MERIT: Multi-domain Efficient RAW Image Translation¶
Conference: CVPR 2026
Paper: CVF Open Access
Code: Available (Open-sourced per the paper, link to be confirmed)
Area: Image Generation / RAW Image Translation / Cross-camera Domain Adaptation
Keywords: RAW2RAW translation, multi-domain generation, sensor noise modeling, large-kernel attention, GAN
TL;DR¶
MERIT is the first unified framework to achieve multi-camera RAW-to-RAW translation using a single model. By conditioning on style embeddings, it enables translation from any source domain to any target domain. It explicitly aligns Poisson-Gaussian noise statistics through sensor-aware noise modeling and enhances RAW feature representation with multi-scale large-kernel attention. The authors also release MDRAW, the first multi-domain RAW benchmark. MERIT outperforms previous methods in both image quality (\(+5.56\) dB PSNR) and scalability (approx. 80% reduction in training iterations).
Background & Motivation¶
Background: RAW data is increasingly adopted by downstream vision tasks (super-resolution, low-light imaging, detection, 3D reconstruction, etc.) because it preserves linear optical signals and a high dynamic range. However, spectral responses, noise characteristics, and tonal behaviors vary significantly across camera sensors. RAW images of the same scene captured by different devices exhibit different colors, dynamic ranges, and noise structures (Fig. 1a in the paper).
Limitations of Prior Work: To reuse a downstream model trained for a specific camera, RAW-to-RAW (RAW2RAW) translation is required to map other camera RAWs to the target domain. However, prior methods (e.g., Rawformer, Xie et al.) only learn one-to-one mappings. This requires training a separate model for each "source-to-target" pair. Supporting \(n\) commercial cameras would require \(O(n^2)\) models, leading to parameter and training cost explosions as the number of domains increases (Fig. 1e), which is not scalable.

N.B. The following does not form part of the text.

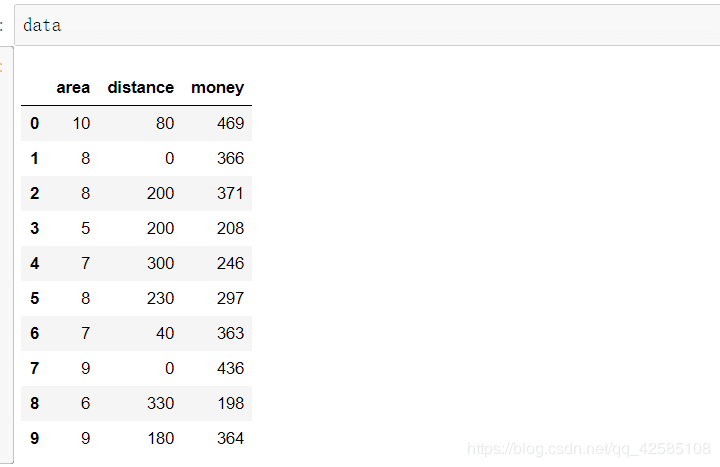
Task: Select the distance value 180
Action: click(x=160, y=438)
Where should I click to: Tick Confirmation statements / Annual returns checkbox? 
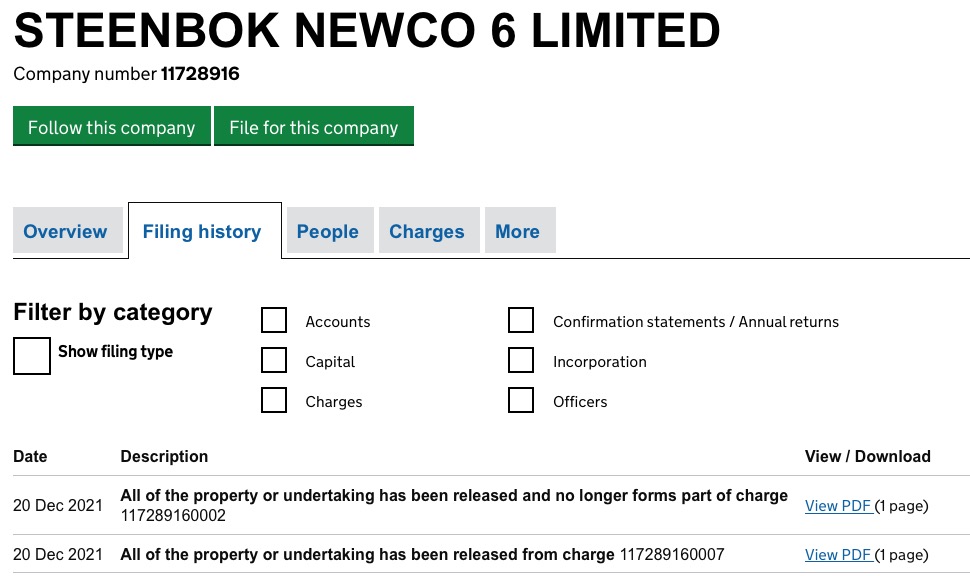(x=521, y=320)
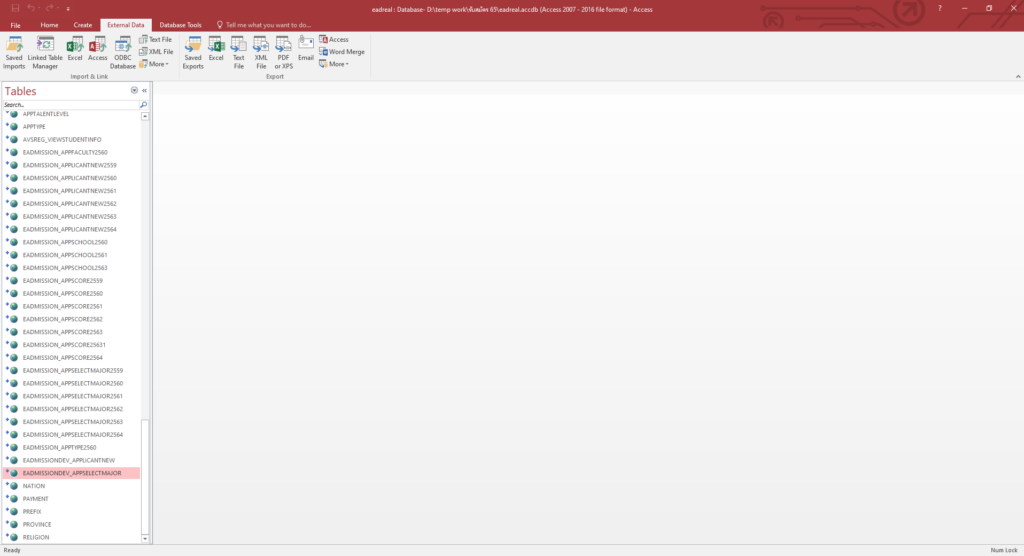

Key Challenge: The root cause of cross-camera domain shift is the difference in camera spectral responses \(R_c(\lambda)\) during the physical image formation process (imaging equation: \(I(x)=\int_\omega R_c(\lambda)S(x,\lambda)L(\lambda)d\lambda\)). A significant portion of domain-specific variation stems from camera-dependent noise patterns. Existing GAN methods rely on adversarial training to learn these characteristics implicitly, often failing to accurately reproduce the noise statistics of the target domain.
Goal: (1) Support multi-domain RAW2RAW translation for any domain pair with a single model; (2) Shift noise modeling from implicit learning to explicit modeling to improve translation fidelity; (3) Provide a standardized dataset for evaluating multi-domain RAW translation.
Key Insight: The authors observe the "physical modelability" of the RAW domain—noise follows a Poisson-Gaussian model and can be aligned using statistical measures. Simultaneously, since RAW signal and noise distributions vary across spatial scales and sensors, feature modeling requires both local detail preservation and long-range dependency capture.
Core Idea: Utilize style embedding conditioning within a single generator to achieve "one-to-many/many-to-many" translation, convert noise modeling from implicit to explicit, and use multi-scale large-kernel attention for domain-adaptive feature modulation.
Method¶
Overall Architecture¶
Let \(X\) and \(Y\) represent the sets of RAW images and RAW domains, respectively. Given an image \(I_a\) from source domain \(a\), the goal is to train a single generator \(G\) to produce a corresponding RAW image \(\hat I_b=G(I_a,s_b)\) for any target domain \(b\in Y\setminus\{a\}\). The framework consists of three collaborative modules: a learnable style encoder \(E\) extracts the domain style embedding \(s_b=E(I_b)\) from target domain samples; the generator \(G\) translates the image conditioned on the style embedding, with its upsampling path embedding Multi-Scale Large-Kernel Attention (MS-LKA); and a patch discriminator \(D\) performs block-wise discrimination with a majority-voting mechanism for image-level conclusions. The system is constrained by a sensor-aware noise modeling loss alongside adversarial and cycle-consistency losses.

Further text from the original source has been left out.